Berekeningen betreffende geluidsniveau van installaties, geluidwerende voorzieningen, geluidsabsorptie van gemeenschappelijke verkeersruimten, gangen en trappenhuizen in woongebouwen en berekeningen van de nagalmtijd in verblijfsruimten van onderwijsgebouwen en sportlokalen behorende bij een onderwijsfunctie als bedoeld in artikel 1.1, derde lid, van het Bouwbesluit 2003, contact- en luchtgeluidsisolatie tussen ruimten en van de uitwendige scheidingsconstructie.

Eisen aan berekening mechanische ventilatie

[Regeling vervallen per 01-10-2010]

  • Strangenschema's met diameters en lengten;

  • Gegevens over drukverlies;

  • Merk en type toe te passen installatie.

Eisen aan berekeningen thermische isolatie/energieprestatie

[Regeling vervallen per 01-10-2010]

  • Totale oppervlakte kozijnen, ramen, deuren, dichte delen en daarmee gelijk te stellen constructiedelen;

  • Oppervlakte van iedere toegepaste glassoort en de thermische eigenschappen hiervan;

  • Tekening waarop gehanteerde woningen voor de EPC berekening zijn aangegeven;

  • EPC begrenzing woningen of woongebouw (door middel van arcering op plattegrondtekening);

  • Gebouwfunctie en energiesectoren (op tekening voor niet tot bewoning bestemde gebouwen, gearceerd);

  • Invoergegevens EPC berekening (bouwfysische eigenschappen bouwwerk, installaties en gehanteerd rekenprogramma).
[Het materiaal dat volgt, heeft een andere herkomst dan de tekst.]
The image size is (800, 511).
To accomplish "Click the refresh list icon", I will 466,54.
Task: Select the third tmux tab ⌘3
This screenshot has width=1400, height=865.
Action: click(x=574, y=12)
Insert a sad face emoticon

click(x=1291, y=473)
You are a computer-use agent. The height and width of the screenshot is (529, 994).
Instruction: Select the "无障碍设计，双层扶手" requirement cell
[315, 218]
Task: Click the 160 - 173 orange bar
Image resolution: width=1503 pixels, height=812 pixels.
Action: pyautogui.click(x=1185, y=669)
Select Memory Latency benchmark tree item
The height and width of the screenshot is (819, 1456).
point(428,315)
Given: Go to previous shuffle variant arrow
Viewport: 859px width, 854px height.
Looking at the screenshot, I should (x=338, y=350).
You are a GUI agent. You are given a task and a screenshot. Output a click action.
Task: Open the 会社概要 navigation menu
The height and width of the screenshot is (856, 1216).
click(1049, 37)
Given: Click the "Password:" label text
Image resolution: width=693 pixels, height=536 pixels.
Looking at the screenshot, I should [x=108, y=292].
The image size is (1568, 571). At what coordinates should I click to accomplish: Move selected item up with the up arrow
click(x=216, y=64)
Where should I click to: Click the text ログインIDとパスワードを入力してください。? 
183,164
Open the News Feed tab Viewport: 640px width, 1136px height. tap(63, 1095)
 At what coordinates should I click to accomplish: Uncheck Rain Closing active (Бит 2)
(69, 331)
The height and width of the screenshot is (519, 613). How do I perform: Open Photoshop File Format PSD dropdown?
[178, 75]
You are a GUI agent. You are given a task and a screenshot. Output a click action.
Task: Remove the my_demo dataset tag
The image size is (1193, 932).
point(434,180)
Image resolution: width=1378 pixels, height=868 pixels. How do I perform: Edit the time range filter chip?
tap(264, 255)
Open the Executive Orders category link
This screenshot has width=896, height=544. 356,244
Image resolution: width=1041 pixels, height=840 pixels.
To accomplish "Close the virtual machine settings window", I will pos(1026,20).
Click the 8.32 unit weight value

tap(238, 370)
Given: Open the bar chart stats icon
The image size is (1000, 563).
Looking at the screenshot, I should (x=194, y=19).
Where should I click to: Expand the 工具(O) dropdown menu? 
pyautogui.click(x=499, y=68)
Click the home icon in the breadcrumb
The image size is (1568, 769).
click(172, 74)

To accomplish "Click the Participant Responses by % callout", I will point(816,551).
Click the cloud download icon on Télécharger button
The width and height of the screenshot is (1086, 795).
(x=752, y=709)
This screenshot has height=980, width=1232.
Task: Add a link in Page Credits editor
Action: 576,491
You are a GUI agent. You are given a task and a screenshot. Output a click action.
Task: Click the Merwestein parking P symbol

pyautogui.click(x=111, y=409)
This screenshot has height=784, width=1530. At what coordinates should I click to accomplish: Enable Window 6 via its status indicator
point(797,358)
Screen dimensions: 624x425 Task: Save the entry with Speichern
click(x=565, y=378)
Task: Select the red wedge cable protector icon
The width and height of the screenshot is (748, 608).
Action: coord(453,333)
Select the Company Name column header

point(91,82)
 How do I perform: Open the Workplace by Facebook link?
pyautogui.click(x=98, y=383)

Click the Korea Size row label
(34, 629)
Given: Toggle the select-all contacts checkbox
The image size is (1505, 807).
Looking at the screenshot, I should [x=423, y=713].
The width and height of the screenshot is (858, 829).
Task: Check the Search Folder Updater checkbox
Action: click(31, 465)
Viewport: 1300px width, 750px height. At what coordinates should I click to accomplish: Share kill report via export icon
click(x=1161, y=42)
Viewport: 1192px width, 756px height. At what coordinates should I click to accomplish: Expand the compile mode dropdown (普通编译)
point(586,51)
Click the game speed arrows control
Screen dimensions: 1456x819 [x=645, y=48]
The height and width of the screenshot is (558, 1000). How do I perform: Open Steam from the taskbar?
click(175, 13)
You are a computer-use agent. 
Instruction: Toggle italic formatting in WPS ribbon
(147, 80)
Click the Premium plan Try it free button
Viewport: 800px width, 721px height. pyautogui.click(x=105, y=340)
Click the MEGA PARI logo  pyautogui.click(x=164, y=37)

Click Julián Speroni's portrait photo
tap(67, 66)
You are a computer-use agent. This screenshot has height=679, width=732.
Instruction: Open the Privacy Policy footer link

§ 2.4. Eisen aan digitale indiening van gegevens en bescheiden

[Regeling vervallen per 01-10-2010]

  • 1. Algemene gegevens, rapportages en berekeningen dienen aangeleverd te worden in PDF-, HTML- of een gelijkwaardig formaat.

  • 2. Tekeningen dienen aangeleverd te worden in DXF-, TSA-, CCD of een gelijkwaardig formaat.

  • 3. Indien gebruik is gemaakt van een systematiek, waarbij de tekeningen onlosmakelijk verbonden zijn met de berekeningen, dienen de gegevens aangeleverd te worden in TSA- , CCD of een gelijkwaardig formaat.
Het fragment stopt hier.